→ Text section:

# For the box modder



## kimbo (21/1/15)

http://www.fasttech.com/products/1/...tube-510-connector-w-solder-ring-terminal-for

Reactions: Thanks 1


----------



## Ollie (21/1/15)

I really wish we could get something like this locally... I would love to build a box mod, but cant stand the thought of waiting 3 - 4 months for a part!

Reactions: Agree 2


----------



## WHITELABEL (21/1/15)

kimbo said:


> http://www.fasttech.com/products/1/...tube-510-connector-w-solder-ring-terminal-for


Just pulled the trigger on 3 of those. Now just to wait 6 months.

Reactions: Like 1 | Funny 2


----------



## MurderDoll (21/1/15)

Gambit said:


> Just pulled the trigger on 3 of those. Now just to wait 6 months.




Nice! 
I wanna get me some too.


----------



## kimbo (21/1/15)

Gambit said:


> Just pulled the trigger on 3 of those. Now just to wait 6 months.

→ Extracted records:
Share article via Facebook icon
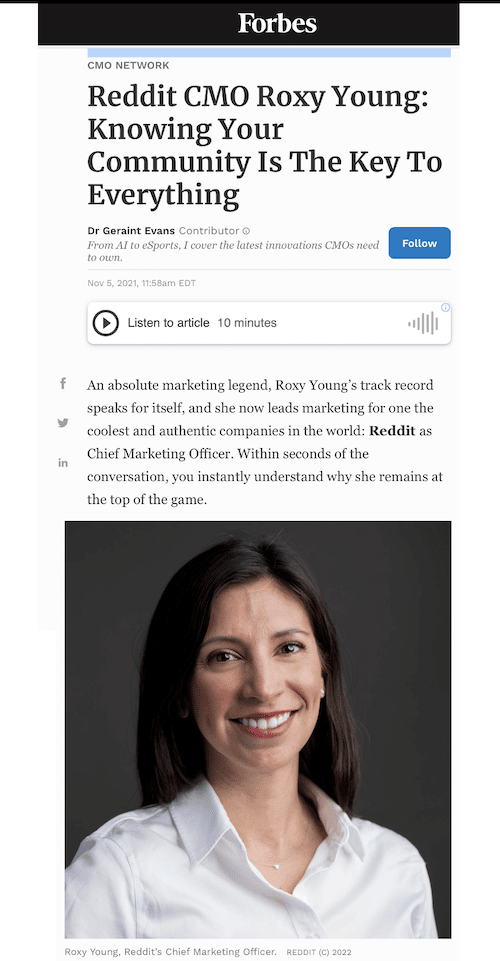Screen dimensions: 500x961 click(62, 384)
--
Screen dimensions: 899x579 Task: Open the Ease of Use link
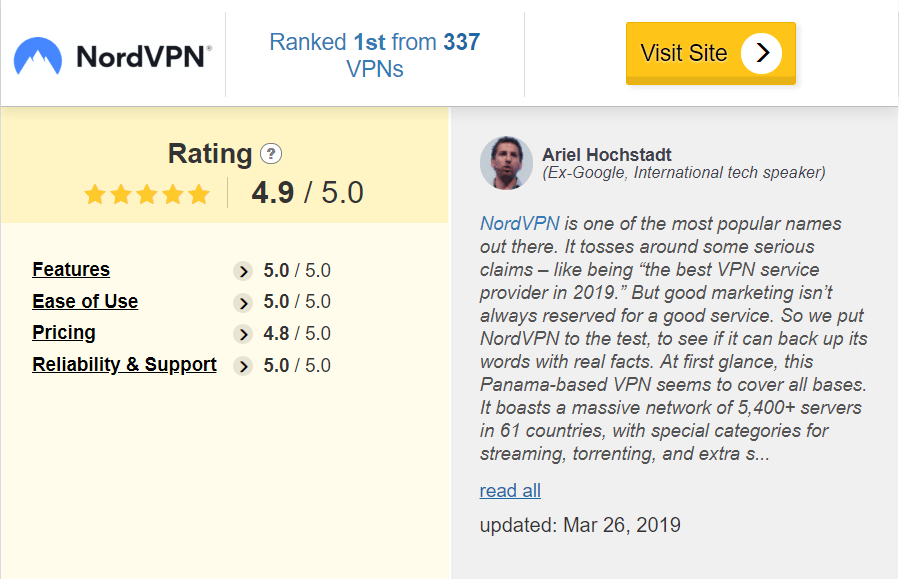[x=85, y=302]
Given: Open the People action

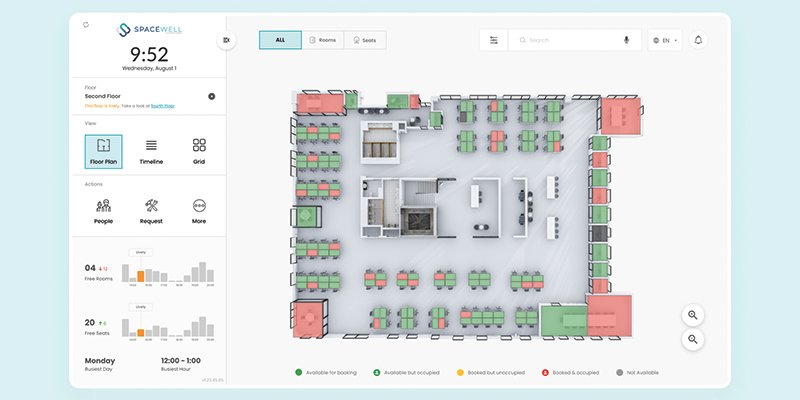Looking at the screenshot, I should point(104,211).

→ Problem to work on:
Output the part of the forum thread that begins with the words containing "I really wish" and ends with "## WHITELABEL (21/1/15)", copied word for word.

→ Solution to this problem:
I really wish we could get something like this locally... I would love to build a box mod, but cant stand the thought of waiting 3 - 4 months for a part!

Reactions: Agree 2


----------



## WHITELABEL (21/1/15)